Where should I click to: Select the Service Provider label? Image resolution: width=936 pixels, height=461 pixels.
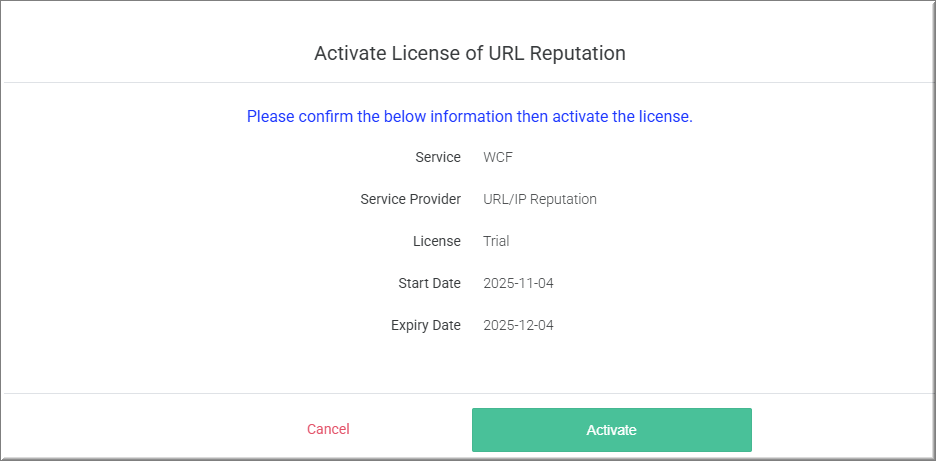(410, 199)
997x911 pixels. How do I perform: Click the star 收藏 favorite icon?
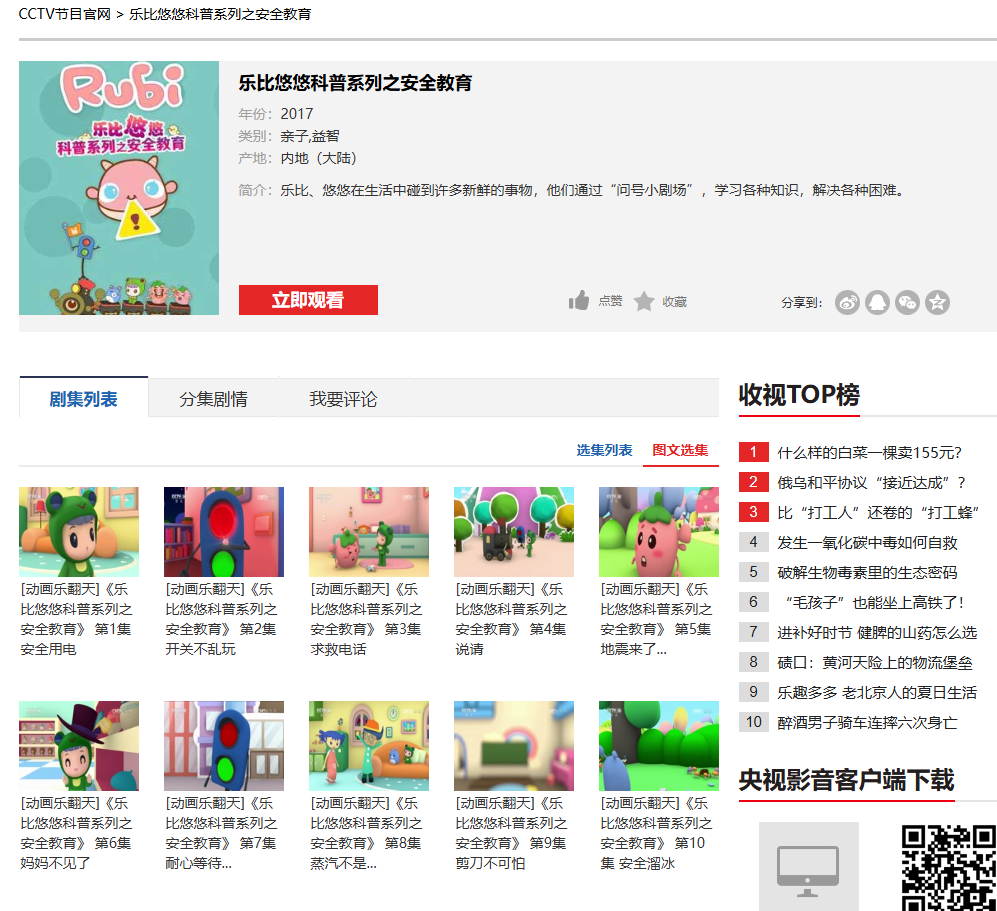[x=644, y=300]
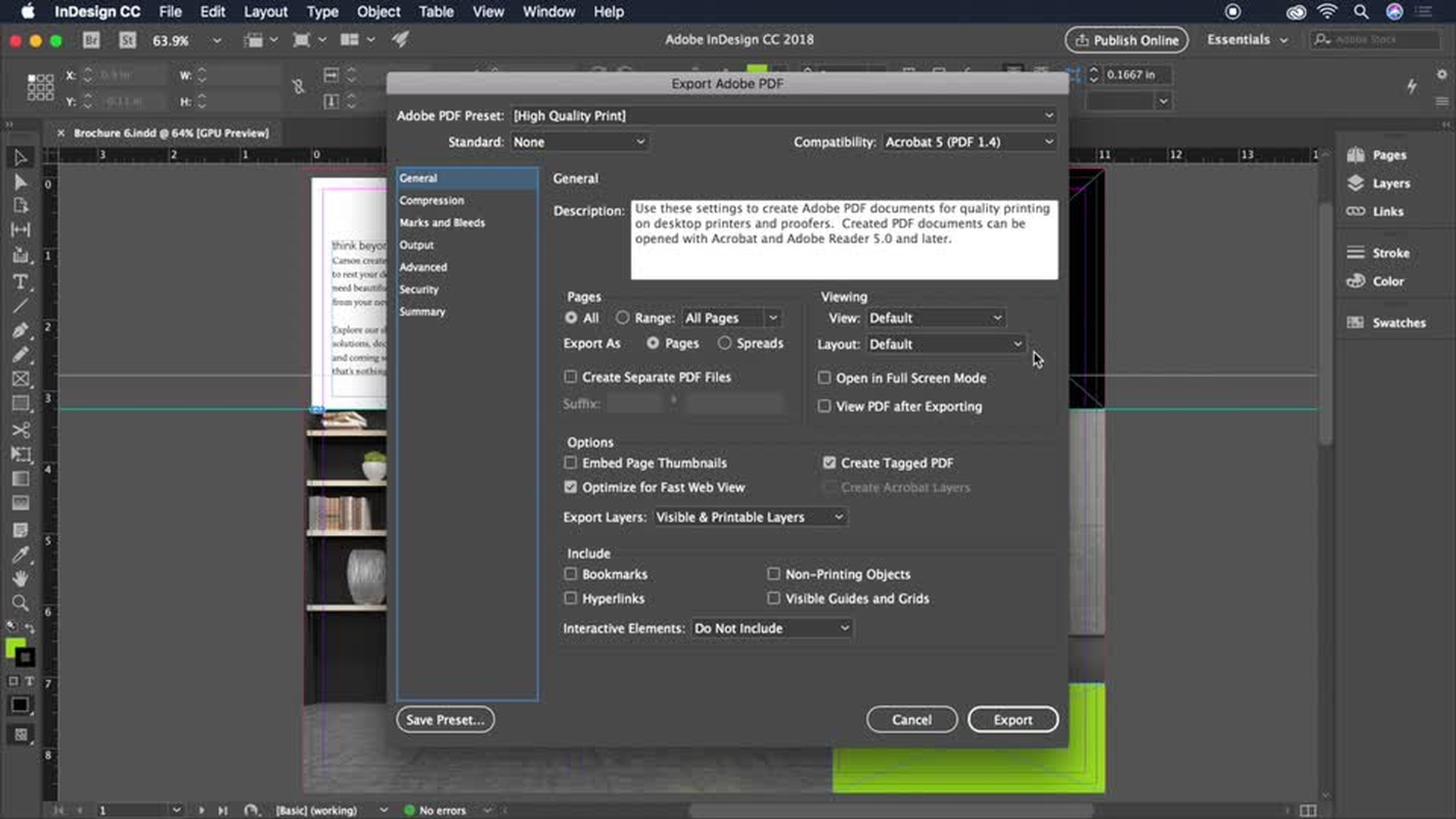This screenshot has width=1456, height=819.
Task: Click the Bridge Br icon
Action: click(x=91, y=40)
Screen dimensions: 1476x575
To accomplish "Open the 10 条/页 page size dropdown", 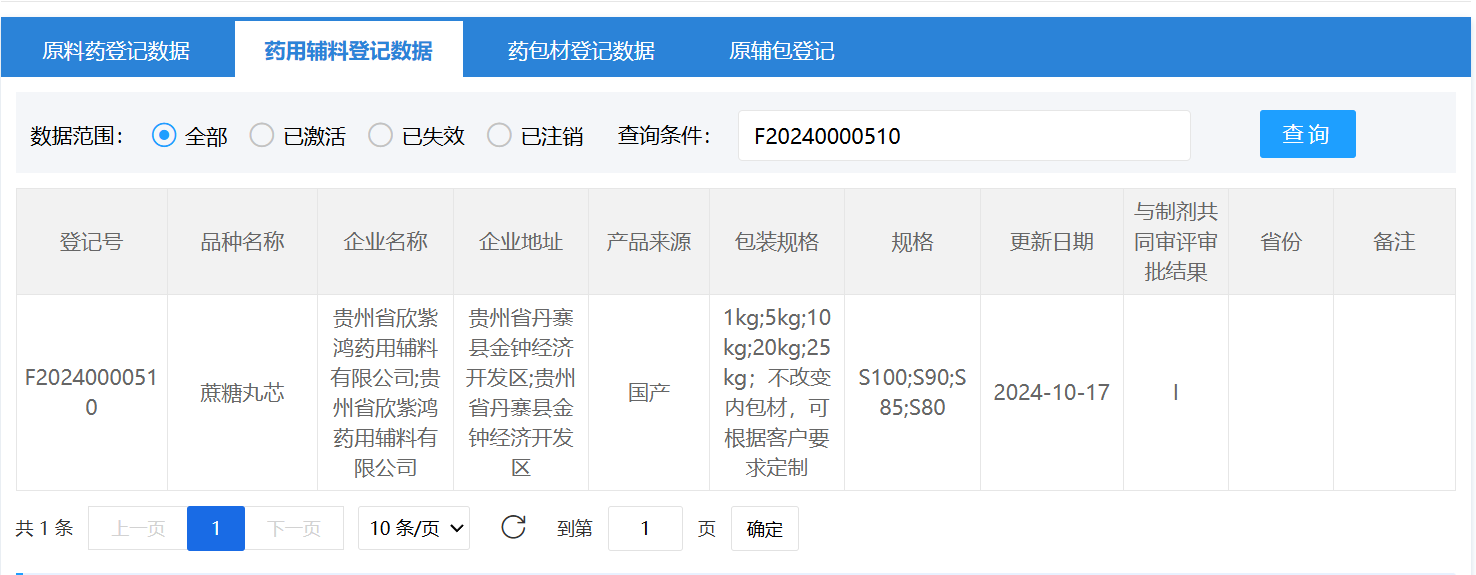I will tap(414, 528).
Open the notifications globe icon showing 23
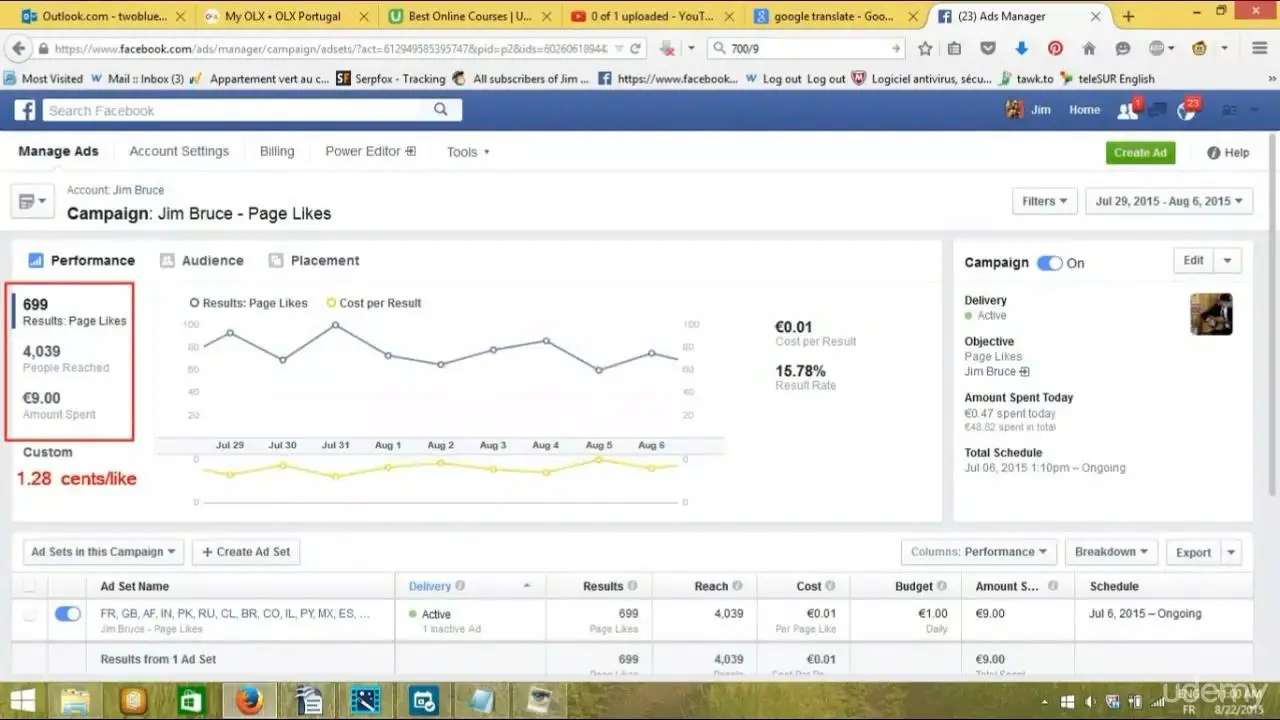The image size is (1280, 720). (1186, 110)
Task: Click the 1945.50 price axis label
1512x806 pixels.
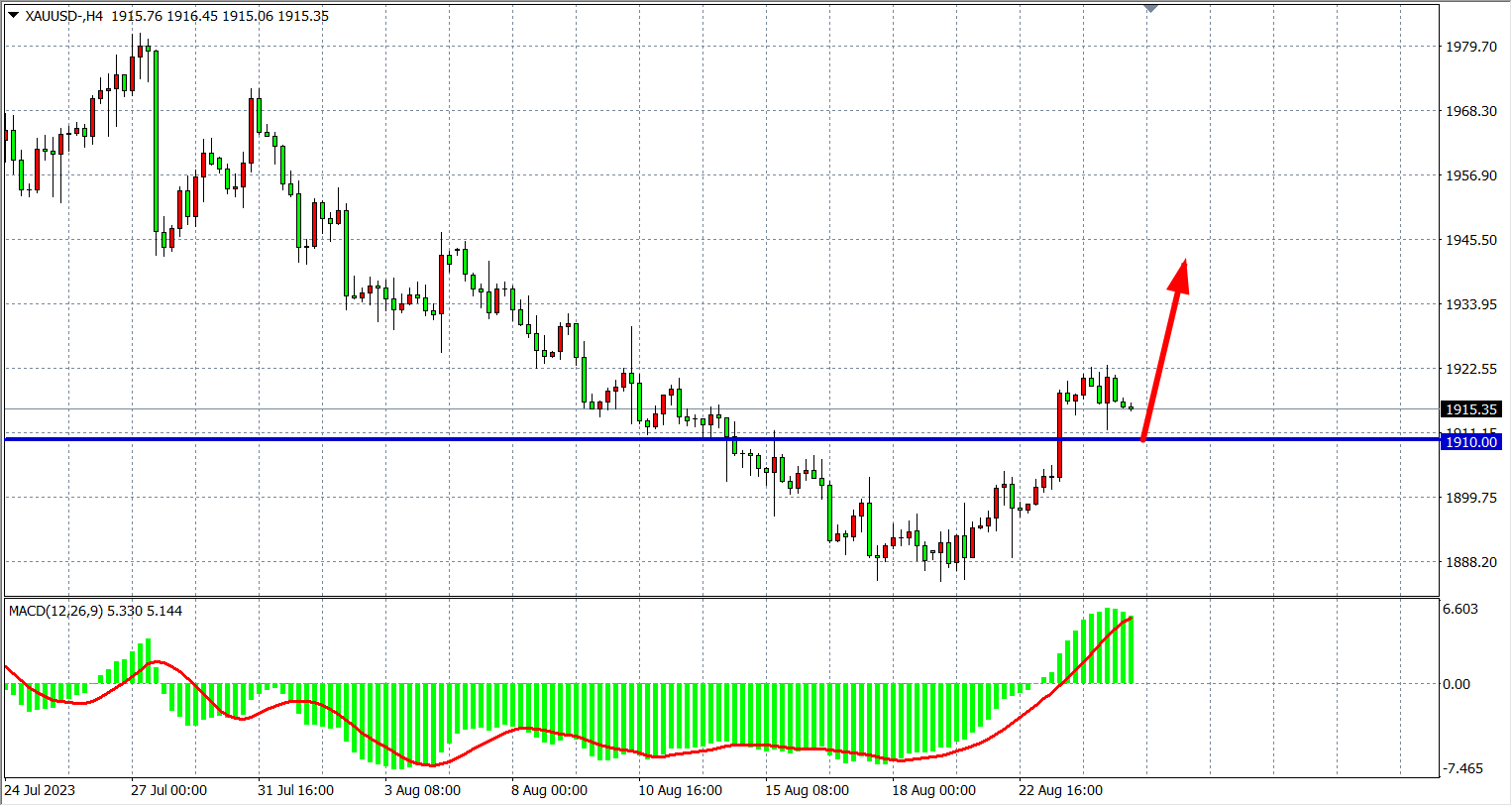Action: (x=1471, y=240)
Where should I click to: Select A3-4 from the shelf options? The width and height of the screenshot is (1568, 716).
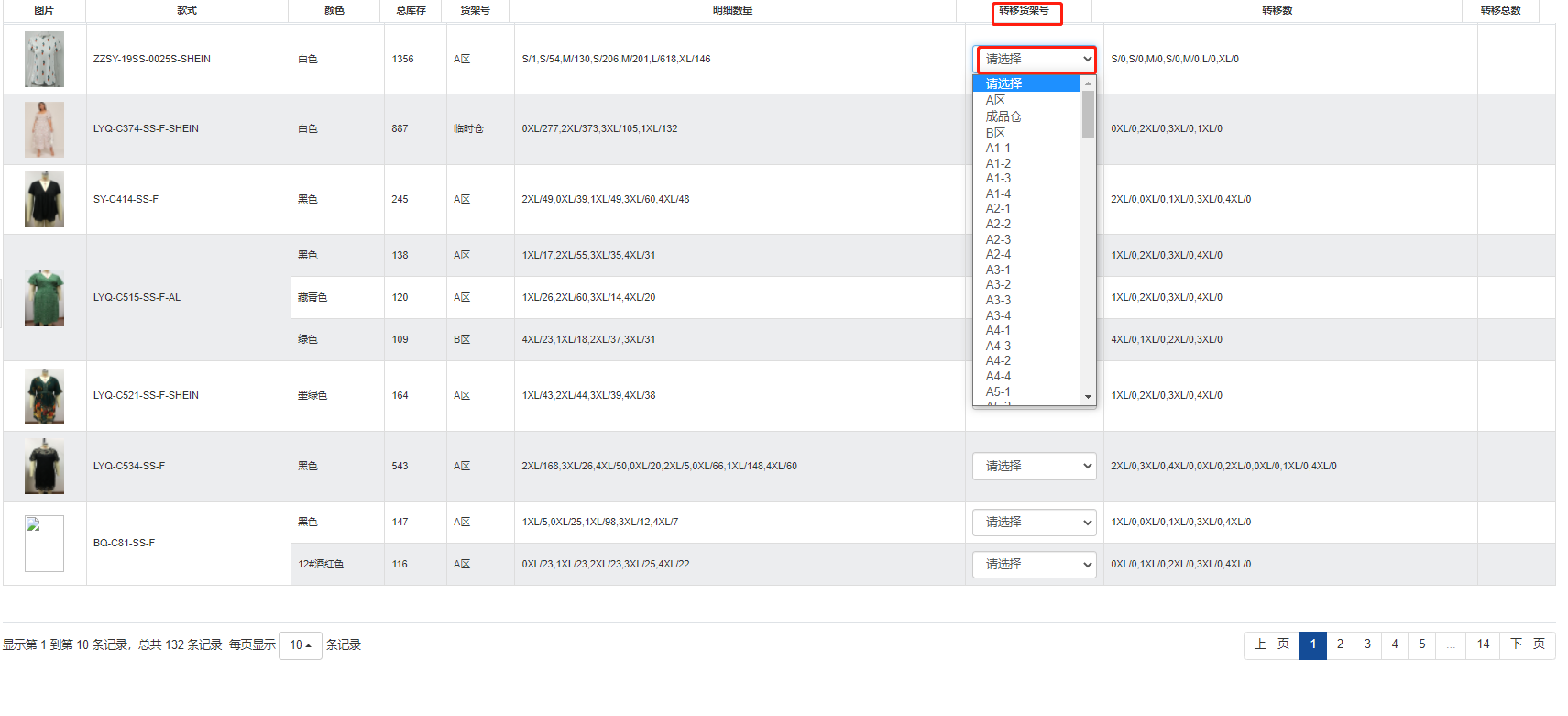(x=998, y=315)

### What is asked
Output the records from the line containing "Where should I click to: Select A3-4" through the end of the records as a Markdown table with two columns, Row and Line. Number the rows, skip blank lines, and omit the pictures.

### Expected output
| Row | Line |
|---|---|
| 1 | Where should I click to: Select A3-4 from the shelf options? The width and height of the screenshot is (1568, 716). |
| 2 | (x=998, y=315) |